§ **WORK TASK**:
Whatever the records below hold, copy it all out exactly.

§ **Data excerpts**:
·····
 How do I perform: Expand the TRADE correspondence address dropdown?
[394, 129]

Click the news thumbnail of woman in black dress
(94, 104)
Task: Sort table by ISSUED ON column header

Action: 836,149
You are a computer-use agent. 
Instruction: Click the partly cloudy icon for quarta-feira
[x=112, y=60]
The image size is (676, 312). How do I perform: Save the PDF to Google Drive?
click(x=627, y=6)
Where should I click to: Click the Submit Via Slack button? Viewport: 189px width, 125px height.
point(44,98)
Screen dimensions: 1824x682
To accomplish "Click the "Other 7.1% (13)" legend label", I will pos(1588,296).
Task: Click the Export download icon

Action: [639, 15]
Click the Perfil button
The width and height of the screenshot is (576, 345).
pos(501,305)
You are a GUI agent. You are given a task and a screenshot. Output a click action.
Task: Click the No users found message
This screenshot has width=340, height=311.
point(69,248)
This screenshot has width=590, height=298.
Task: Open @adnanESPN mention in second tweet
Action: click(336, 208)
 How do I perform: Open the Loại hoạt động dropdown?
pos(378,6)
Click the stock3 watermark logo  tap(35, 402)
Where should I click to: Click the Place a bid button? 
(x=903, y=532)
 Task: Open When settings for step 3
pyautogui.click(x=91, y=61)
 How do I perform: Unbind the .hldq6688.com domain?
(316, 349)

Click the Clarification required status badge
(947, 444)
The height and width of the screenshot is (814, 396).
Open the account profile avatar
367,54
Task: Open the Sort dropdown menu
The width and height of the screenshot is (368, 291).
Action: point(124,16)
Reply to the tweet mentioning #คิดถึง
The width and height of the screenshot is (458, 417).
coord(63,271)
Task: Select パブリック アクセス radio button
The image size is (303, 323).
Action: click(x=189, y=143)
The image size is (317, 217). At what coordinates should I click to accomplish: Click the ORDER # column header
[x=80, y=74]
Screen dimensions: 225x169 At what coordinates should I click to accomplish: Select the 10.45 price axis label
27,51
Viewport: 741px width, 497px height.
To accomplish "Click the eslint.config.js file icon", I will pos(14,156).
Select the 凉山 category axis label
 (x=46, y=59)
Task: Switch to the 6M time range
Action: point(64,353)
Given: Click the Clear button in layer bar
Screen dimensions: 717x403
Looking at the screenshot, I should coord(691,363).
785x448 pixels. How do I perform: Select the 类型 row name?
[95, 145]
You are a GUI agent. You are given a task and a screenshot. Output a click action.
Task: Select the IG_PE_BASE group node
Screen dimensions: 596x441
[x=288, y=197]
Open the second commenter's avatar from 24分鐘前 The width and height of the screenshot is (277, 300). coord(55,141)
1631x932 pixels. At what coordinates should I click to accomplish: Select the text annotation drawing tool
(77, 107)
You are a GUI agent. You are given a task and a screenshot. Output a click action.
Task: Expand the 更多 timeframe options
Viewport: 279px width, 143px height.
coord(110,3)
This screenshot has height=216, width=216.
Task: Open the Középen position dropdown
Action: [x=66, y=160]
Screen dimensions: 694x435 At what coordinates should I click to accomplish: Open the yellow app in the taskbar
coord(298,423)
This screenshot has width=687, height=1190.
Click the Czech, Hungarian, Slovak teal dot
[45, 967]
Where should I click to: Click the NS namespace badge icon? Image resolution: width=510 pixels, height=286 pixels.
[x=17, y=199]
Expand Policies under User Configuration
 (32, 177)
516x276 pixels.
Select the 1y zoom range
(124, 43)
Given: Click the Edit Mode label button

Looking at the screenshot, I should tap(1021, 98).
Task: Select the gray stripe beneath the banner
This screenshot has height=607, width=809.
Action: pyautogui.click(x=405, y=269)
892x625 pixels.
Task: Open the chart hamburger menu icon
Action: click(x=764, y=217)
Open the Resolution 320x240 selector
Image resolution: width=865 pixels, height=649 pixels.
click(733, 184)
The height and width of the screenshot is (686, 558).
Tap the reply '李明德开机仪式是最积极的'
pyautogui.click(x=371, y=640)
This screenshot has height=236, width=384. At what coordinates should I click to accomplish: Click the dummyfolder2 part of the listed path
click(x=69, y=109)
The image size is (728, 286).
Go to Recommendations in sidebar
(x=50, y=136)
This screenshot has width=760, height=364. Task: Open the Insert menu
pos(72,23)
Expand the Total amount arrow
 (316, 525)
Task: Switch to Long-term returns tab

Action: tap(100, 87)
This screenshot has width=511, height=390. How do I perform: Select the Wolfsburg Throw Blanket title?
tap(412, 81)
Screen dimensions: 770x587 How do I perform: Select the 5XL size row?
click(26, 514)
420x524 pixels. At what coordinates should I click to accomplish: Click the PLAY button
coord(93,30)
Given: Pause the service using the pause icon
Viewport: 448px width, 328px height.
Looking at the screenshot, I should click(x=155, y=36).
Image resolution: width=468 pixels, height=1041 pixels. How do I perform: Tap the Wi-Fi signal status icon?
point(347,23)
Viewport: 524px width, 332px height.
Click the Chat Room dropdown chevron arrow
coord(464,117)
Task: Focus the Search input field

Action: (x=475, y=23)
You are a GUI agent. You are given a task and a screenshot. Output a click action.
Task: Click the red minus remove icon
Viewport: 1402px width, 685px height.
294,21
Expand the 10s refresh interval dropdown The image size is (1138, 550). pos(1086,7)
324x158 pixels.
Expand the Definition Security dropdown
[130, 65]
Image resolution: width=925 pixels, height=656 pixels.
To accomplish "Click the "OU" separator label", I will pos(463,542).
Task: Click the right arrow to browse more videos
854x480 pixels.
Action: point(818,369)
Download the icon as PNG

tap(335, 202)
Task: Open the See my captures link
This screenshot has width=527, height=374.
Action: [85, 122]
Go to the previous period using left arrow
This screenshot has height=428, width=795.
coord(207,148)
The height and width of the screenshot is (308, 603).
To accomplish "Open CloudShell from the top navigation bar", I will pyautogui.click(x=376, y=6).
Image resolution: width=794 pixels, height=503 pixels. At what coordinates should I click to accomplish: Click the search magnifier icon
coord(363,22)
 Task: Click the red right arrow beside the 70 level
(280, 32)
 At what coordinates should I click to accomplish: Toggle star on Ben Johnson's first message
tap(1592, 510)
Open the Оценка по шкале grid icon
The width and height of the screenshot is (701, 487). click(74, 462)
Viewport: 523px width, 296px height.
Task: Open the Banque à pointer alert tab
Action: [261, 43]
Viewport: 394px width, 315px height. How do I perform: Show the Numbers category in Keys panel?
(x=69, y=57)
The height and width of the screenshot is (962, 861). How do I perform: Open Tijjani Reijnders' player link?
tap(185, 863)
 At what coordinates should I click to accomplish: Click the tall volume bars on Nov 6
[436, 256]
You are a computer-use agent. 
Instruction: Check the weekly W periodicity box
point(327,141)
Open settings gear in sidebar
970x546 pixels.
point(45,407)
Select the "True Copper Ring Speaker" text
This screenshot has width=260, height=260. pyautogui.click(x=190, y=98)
·····
§ **TASK RESPONSE**:
 How do I perform: Expand the TRADE correspondence address dropdown?
[394, 129]

Click the news thumbnail of woman in black dress
(94, 104)
Task: Sort table by ISSUED ON column header

Action: 836,149
You are a computer-use agent. 
Instruction: Click the partly cloudy icon for quarta-feira
[x=112, y=60]
The image size is (676, 312). How do I perform: Save the PDF to Google Drive?
click(x=627, y=6)
Where should I click to: Click the Submit Via Slack button? Viewport: 189px width, 125px height.
point(44,98)
Screen dimensions: 1824x682
To accomplish "Click the "Other 7.1% (13)" legend label", I will pos(1588,296).
Task: Click the Export download icon

Action: [639, 15]
Click the Perfil button
The width and height of the screenshot is (576, 345).
pos(501,305)
You are a GUI agent. You are given a task and a screenshot. Output a click action.
Task: Click the No users found message
This screenshot has width=340, height=311.
point(69,248)
This screenshot has width=590, height=298.
Task: Open @adnanESPN mention in second tweet
Action: click(336, 208)
 How do I perform: Open the Loại hoạt động dropdown?
pos(378,6)
Click the stock3 watermark logo  tap(35, 402)
Where should I click to: Click the Place a bid button? 
(x=903, y=532)
 Task: Open When settings for step 3
pyautogui.click(x=91, y=61)
 How do I perform: Unbind the .hldq6688.com domain?
(316, 349)

Click the Clarification required status badge
(947, 444)
The height and width of the screenshot is (814, 396).
Open the account profile avatar
367,54
Task: Open the Sort dropdown menu
The width and height of the screenshot is (368, 291).
Action: point(124,16)
Reply to the tweet mentioning #คิดถึง
The width and height of the screenshot is (458, 417).
coord(63,271)
Task: Select パブリック アクセス radio button
The image size is (303, 323).
Action: click(x=189, y=143)
The image size is (317, 217). At what coordinates should I click to accomplish: Click the ORDER # column header
[x=80, y=74]
Screen dimensions: 225x169 At what coordinates should I click to accomplish: Select the 10.45 price axis label
27,51
Viewport: 741px width, 497px height.
To accomplish "Click the eslint.config.js file icon", I will pos(14,156).
Select the 凉山 category axis label
 (x=46, y=59)
Task: Switch to the 6M time range
Action: point(64,353)
Given: Click the Clear button in layer bar
Screen dimensions: 717x403
Looking at the screenshot, I should coord(691,363).
785x448 pixels. How do I perform: Select the 类型 row name?
[95, 145]
You are a GUI agent. You are given a task and a screenshot. Output a click action.
Task: Select the IG_PE_BASE group node
Screen dimensions: 596x441
[x=288, y=197]
Open the second commenter's avatar from 24分鐘前 The width and height of the screenshot is (277, 300). coord(55,141)
1631x932 pixels. At what coordinates should I click to accomplish: Select the text annotation drawing tool
(77, 107)
You are a GUI agent. You are given a task and a screenshot. Output a click action.
Task: Expand the 更多 timeframe options
Viewport: 279px width, 143px height.
coord(110,3)
This screenshot has height=216, width=216.
Task: Open the Középen position dropdown
Action: [x=66, y=160]
Screen dimensions: 694x435 At what coordinates should I click to accomplish: Open the yellow app in the taskbar
coord(298,423)
This screenshot has width=687, height=1190.
Click the Czech, Hungarian, Slovak teal dot
[45, 967]
Where should I click to: Click the NS namespace badge icon? Image resolution: width=510 pixels, height=286 pixels.
[x=17, y=199]
Expand Policies under User Configuration
 (32, 177)
516x276 pixels.
Select the 1y zoom range
(124, 43)
Given: Click the Edit Mode label button

Looking at the screenshot, I should tap(1021, 98).
Task: Select the gray stripe beneath the banner
This screenshot has height=607, width=809.
Action: pyautogui.click(x=405, y=269)
892x625 pixels.
Task: Open the chart hamburger menu icon
Action: click(x=764, y=217)
Open the Resolution 320x240 selector
Image resolution: width=865 pixels, height=649 pixels.
click(733, 184)
The height and width of the screenshot is (686, 558).
Tap the reply '李明德开机仪式是最积极的'
pyautogui.click(x=371, y=640)
This screenshot has height=236, width=384. At what coordinates should I click to accomplish: Click the dummyfolder2 part of the listed path
click(x=69, y=109)
The image size is (728, 286).
Go to Recommendations in sidebar
(x=50, y=136)
This screenshot has width=760, height=364. Task: Open the Insert menu
pos(72,23)
Expand the Total amount arrow
 (316, 525)
Task: Switch to Long-term returns tab

Action: tap(100, 87)
This screenshot has width=511, height=390. How do I perform: Select the Wolfsburg Throw Blanket title?
tap(412, 81)
Screen dimensions: 770x587 How do I perform: Select the 5XL size row?
click(26, 514)
420x524 pixels. At what coordinates should I click to accomplish: Click the PLAY button
coord(93,30)
Given: Pause the service using the pause icon
Viewport: 448px width, 328px height.
Looking at the screenshot, I should click(x=155, y=36).
Image resolution: width=468 pixels, height=1041 pixels. How do I perform: Tap the Wi-Fi signal status icon?
point(347,23)
Viewport: 524px width, 332px height.
Click the Chat Room dropdown chevron arrow
coord(464,117)
Task: Focus the Search input field

Action: (x=475, y=23)
You are a GUI agent. You are given a task and a screenshot. Output a click action.
Task: Click the red minus remove icon
Viewport: 1402px width, 685px height.
294,21
Expand the 10s refresh interval dropdown The image size is (1138, 550). pos(1086,7)
324x158 pixels.
Expand the Definition Security dropdown
[130, 65]
Image resolution: width=925 pixels, height=656 pixels.
To accomplish "Click the "OU" separator label", I will pos(463,542).
Task: Click the right arrow to browse more videos
854x480 pixels.
Action: point(818,369)
Download the icon as PNG

tap(335, 202)
Task: Open the See my captures link
This screenshot has width=527, height=374.
Action: [85, 122]
Go to the previous period using left arrow
This screenshot has height=428, width=795.
coord(207,148)
The height and width of the screenshot is (308, 603).
To accomplish "Open CloudShell from the top navigation bar", I will pyautogui.click(x=376, y=6).
Image resolution: width=794 pixels, height=503 pixels. At what coordinates should I click to accomplish: Click the search magnifier icon
coord(363,22)
 Task: Click the red right arrow beside the 70 level
(280, 32)
 At what coordinates should I click to accomplish: Toggle star on Ben Johnson's first message
tap(1592, 510)
Open the Оценка по шкале grid icon
The width and height of the screenshot is (701, 487). click(74, 462)
Viewport: 523px width, 296px height.
Task: Open the Banque à pointer alert tab
Action: [261, 43]
Viewport: 394px width, 315px height. How do I perform: Show the Numbers category in Keys panel?
(x=69, y=57)
The height and width of the screenshot is (962, 861). How do I perform: Open Tijjani Reijnders' player link?
tap(185, 863)
 At what coordinates should I click to accomplish: Click the tall volume bars on Nov 6
[436, 256]
You are a computer-use agent. 
Instruction: Check the weekly W periodicity box
point(327,141)
Open settings gear in sidebar
970x546 pixels.
point(45,407)
Select the "True Copper Ring Speaker" text
This screenshot has width=260, height=260. pyautogui.click(x=190, y=98)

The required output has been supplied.